● **PROMPT**: Return the lines below that carry the word "label".

Collected data entries
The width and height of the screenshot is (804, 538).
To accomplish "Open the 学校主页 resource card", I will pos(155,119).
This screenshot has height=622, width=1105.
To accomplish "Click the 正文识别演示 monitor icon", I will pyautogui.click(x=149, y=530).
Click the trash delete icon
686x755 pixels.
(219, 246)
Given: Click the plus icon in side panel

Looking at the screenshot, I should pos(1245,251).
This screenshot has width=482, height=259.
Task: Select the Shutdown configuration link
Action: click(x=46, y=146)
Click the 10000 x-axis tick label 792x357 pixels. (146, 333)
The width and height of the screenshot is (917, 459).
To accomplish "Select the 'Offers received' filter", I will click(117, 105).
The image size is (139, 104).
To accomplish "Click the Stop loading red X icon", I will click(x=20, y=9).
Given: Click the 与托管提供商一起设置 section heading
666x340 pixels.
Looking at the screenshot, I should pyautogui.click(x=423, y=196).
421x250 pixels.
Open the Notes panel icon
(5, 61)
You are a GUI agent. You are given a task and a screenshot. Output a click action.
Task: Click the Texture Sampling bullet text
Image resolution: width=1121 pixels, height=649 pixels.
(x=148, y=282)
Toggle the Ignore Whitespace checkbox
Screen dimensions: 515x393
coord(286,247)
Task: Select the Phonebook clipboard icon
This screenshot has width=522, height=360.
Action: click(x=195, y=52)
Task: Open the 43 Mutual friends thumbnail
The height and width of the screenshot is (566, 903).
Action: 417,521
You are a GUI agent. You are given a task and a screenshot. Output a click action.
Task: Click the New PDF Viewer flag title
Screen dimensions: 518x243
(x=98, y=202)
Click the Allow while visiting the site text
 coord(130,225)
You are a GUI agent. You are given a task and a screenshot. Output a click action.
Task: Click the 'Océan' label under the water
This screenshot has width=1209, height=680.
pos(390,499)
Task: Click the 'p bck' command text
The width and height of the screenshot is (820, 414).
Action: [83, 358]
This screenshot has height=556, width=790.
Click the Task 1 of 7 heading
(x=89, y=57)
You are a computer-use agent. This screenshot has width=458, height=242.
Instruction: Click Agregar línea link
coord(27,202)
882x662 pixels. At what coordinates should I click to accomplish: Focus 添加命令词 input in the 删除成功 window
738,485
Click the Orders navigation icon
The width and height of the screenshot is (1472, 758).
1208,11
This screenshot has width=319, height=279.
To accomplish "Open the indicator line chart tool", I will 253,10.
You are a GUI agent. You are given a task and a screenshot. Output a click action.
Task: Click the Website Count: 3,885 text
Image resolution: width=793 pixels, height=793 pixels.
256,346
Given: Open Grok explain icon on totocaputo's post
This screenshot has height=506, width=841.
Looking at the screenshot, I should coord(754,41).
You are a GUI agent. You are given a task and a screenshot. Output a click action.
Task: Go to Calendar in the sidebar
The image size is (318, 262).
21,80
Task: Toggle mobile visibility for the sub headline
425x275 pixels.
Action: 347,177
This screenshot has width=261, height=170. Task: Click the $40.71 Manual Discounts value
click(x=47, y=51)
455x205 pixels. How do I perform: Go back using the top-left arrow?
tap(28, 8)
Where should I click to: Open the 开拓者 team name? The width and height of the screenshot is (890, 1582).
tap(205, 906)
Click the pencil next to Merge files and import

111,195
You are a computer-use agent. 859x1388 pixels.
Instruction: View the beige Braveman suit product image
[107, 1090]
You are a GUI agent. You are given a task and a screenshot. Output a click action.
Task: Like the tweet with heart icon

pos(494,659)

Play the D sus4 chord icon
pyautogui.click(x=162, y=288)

● **REPLY TO THE TASK**:
Click the 10000 x-axis tick label 792x357 pixels. (146, 333)
Task: Click the 'Océan' label under the water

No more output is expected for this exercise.